People of color are tired of showing up to discussions about anti-racism; white people are coming out of them shocked, guilty and paralyzed; women and non-binary people are often having to relive trauma during gender bias trainings; DEI leaders are exhausted from compartmentalizing their personal turmoil from their work. The list goes on—yet, no one is openly talking about how to tend to our emotional health, so we can be strong enough to continue engaging with these programs.
Emotional preparedness is critical in DEI
All work affects us emotionally, but DEI is unique for two reasons. First, as Helen Krug von Nidda, an HR professional and executive coach, puts it: “DEI work has overtaken us. Thanks to social media and the always-on nature of news, there is now a virality to injustice that has increased the importance and urgency of DEI issues.
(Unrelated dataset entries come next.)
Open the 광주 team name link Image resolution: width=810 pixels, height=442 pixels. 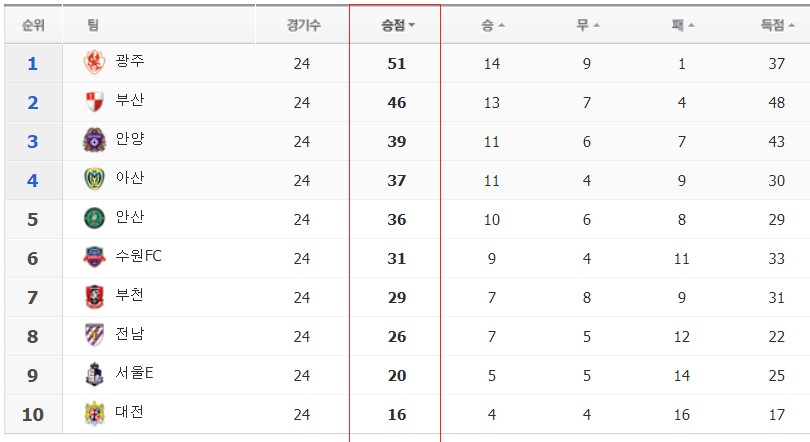pos(130,61)
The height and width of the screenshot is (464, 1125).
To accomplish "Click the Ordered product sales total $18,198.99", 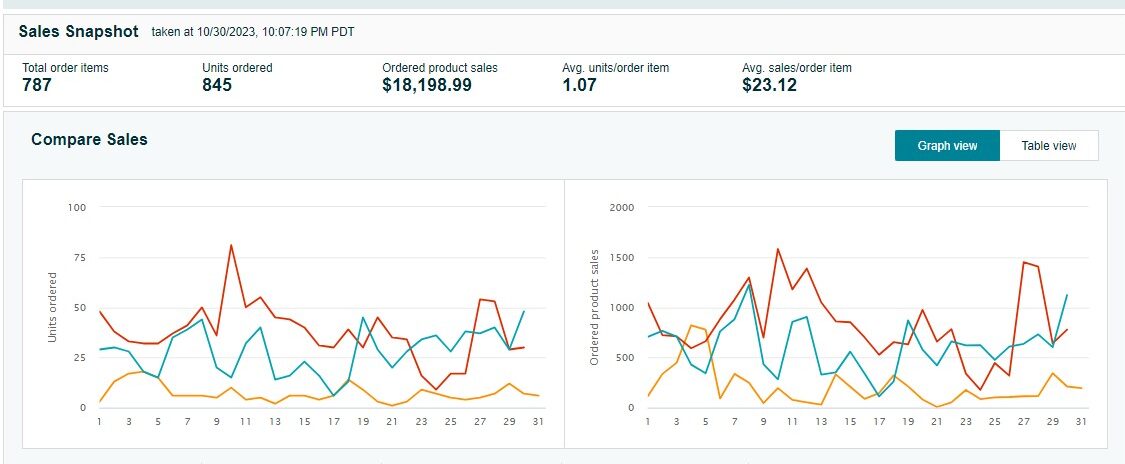I will (426, 85).

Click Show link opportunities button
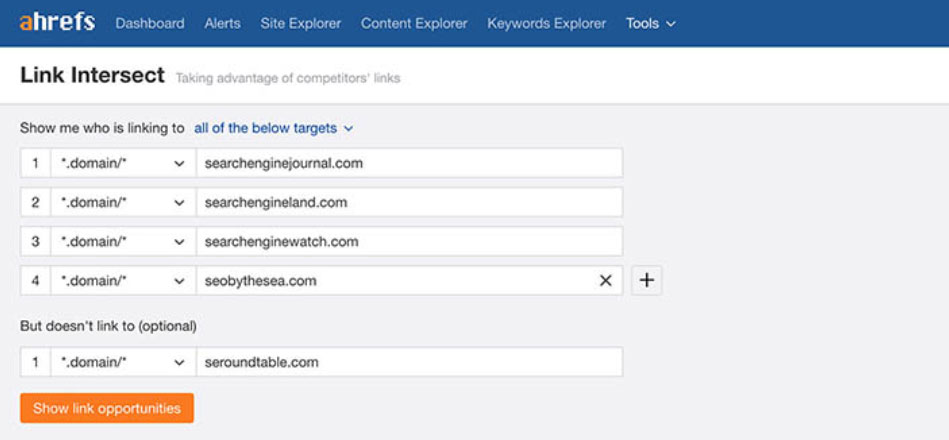[x=107, y=408]
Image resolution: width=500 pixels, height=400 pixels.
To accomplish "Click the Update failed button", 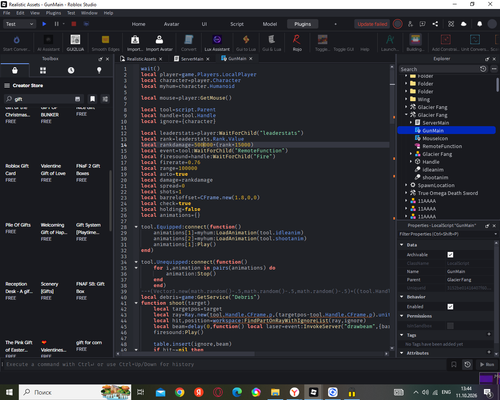I will [372, 24].
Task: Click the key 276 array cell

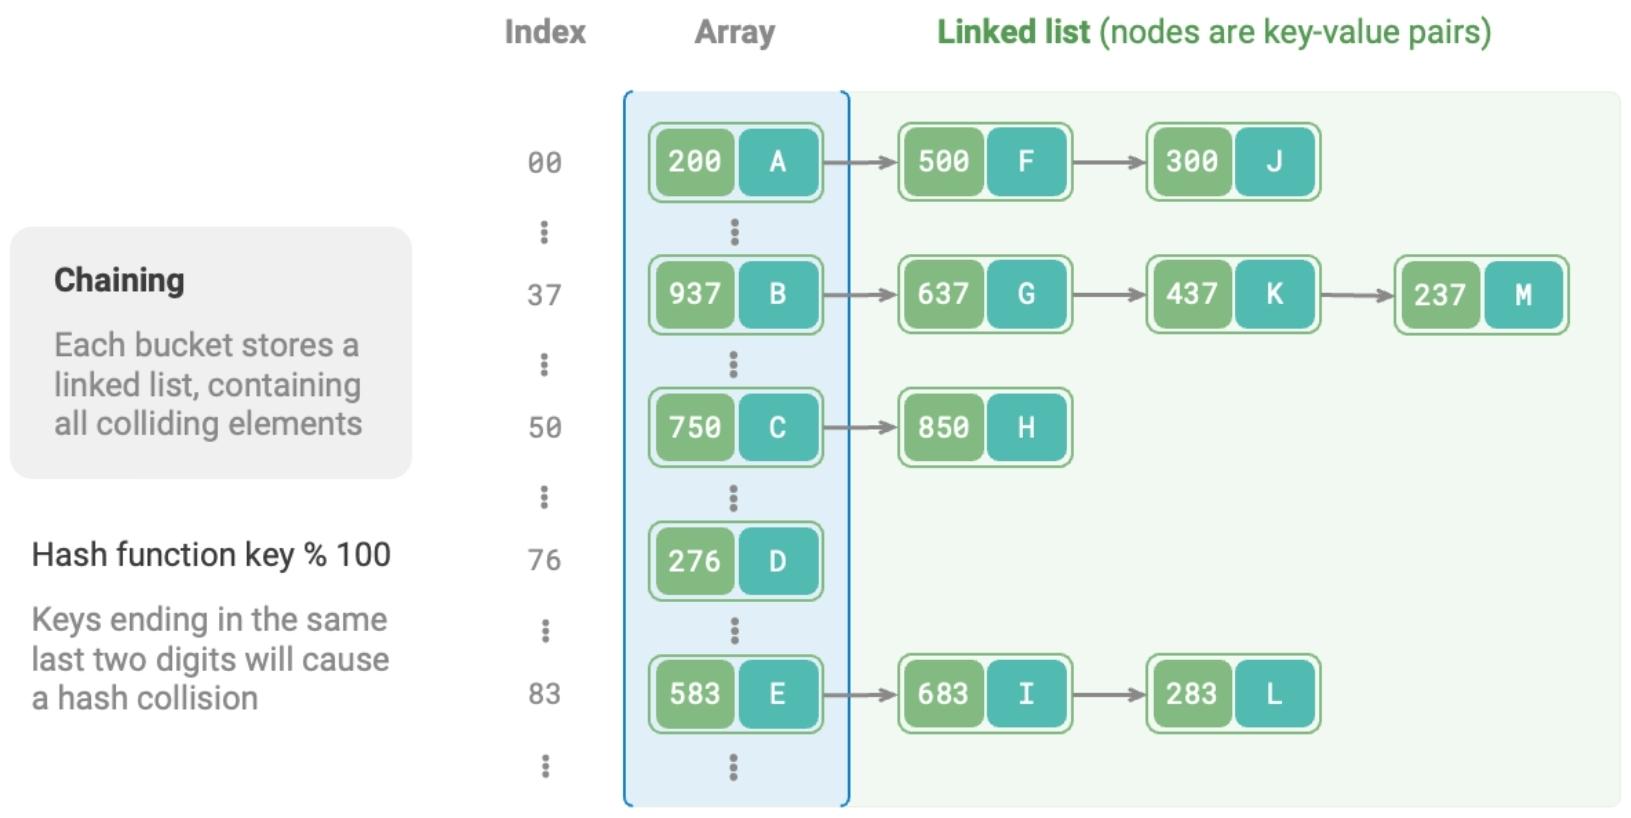Action: pyautogui.click(x=695, y=561)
We want to fix it all now, but that doesn’t mean we are emotionally equipped to handle the scale of this centuries-old problem.”
Secondly, she points out, engagement with DEI often leads to a loss of identity: you may think of yourself as free of bias, but this work may alert you to ways in which you uphold systems of oppression, leading to discomfort in how you view yourself and your place in society. “People don’t fear change as much as they fear loss, and the loss of your identity can be hard to digest,” says Krug von Nidda. All this makes inner preparedness essential in this work.
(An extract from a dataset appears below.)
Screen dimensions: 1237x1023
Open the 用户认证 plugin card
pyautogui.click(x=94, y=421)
The success of DEI initiatives hinges on discomfort”
But where do you even start to lay the emotional groundwork for something as vast and varied as DEI? Here are some tips.
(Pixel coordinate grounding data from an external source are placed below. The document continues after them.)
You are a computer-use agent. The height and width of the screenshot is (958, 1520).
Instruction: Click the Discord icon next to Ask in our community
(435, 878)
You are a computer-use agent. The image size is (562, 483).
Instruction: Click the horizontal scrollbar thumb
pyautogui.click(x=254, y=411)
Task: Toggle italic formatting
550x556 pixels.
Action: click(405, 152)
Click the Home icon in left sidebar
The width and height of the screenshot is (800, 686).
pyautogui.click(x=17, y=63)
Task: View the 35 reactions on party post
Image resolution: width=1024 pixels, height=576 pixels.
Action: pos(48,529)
Get comfortable feeling triggered
What we often don’t consider about DEI is that it is, at its core, upsetting work. The goal of these programs is to rid us and our institutions of bias—and facing our biases, or the impact of others’ bias on us, is stressful. The success of DEI initiatives, then, hinges on discomfort. Expecting to feel uncomfortable, angry or sad lowers the chances of us being surprised by these emotions when they arrive, and shutting down. That is the, albeit difficult, starting point for effective inclusion work.
Name your feelings to process them
Those confronting their biases may feel defensiveness, doubt, guilt, shame and/or denial. Those on the receiving end of the bias may feel resentment, pain, anger, helplessness and/or sadness. There are also those who sit at the intersection of both these groups who may feel both kinds of sentiments.
Processing these emotions begins with asking “What am I feeling?” and “Why am I feeling this?,” and getting specific. This also lets you put some distance between the physical reaction you may be feeling—like your hands shaking because you’re feeling angry during a discussion—and the reason behind that reaction, allowing you to fully unpack what’s going on.
Note that there is no one way to process your feelings. You can let them marinate within you, discuss them with a therapist, trusted friends or colleagues, and/or engage with relevant anti-bias resources (newsletters, books, videos). Analyze your psychological world whichever way(s) works for you, but refrain from wanting to “fix” or “find a solution” to the problem before you’ve focused on your “what” and “why.” For those impacted by bias, it’s also important to examine how much bandwidth you have, and pause or disengage entirely, if needed.
Assert your boundaries
When you’re the one experiencing bias, it may not be immediately clear to you what your appetite for engagement with redressal is. That’s OK. But once you know, make your boundaries known. Krug von Nidda talks about having been the only Black person in anti-racism conversations. Not wanting to be called upon to represent the Black experience she would meet with the facilitator, before the workshop began, to request that they not ask her to opine from a Black point of view during the discussion.
Another example of setting boundaries comes from Lauren Scherr, DEI lead at communications firm Mission North. Scherr, who is Asian American, has been moving through myriad emotions in the wake of anti-Asian violence. “After the shootings in Atlanta, I found myself replying to emails with ‘I’ll get back to you’ and opting out of Zoom meetings, but weeks later, I still need time to process my feelings.” She acknowledges that while it can be hard to advocate for your emotional needs at work, “we need to be compassionate toward ourselves, especially in the face of violence against our communities.”
Give yourself grace
Regardless of how you’re engaging with DEI work, remember that there is no roadmap or timeline dictating how you’re supposed to feel. “Emotions don’t follow logic or a predictable cycle,” says Scherr. “The goal is to observe what you’re feeling without judgment, and to let go of the idea that you should be ‘over it’ by a certain time.”
These suggestions are not exhaustive or universally applicable. DEI work will raise varied emotions in everyone, depending on your relationship with the type of inequity you are trying to address. But, hopefully, the next time you find yourself feeling unsettled after a workshop or discussion, these tips can be a helpful starting point on your journey to emotional calm, healing, and, when you’re ready, action toward much-needed equity.
Puneet Sandhu is a London-based writer, marketer and DEI executive.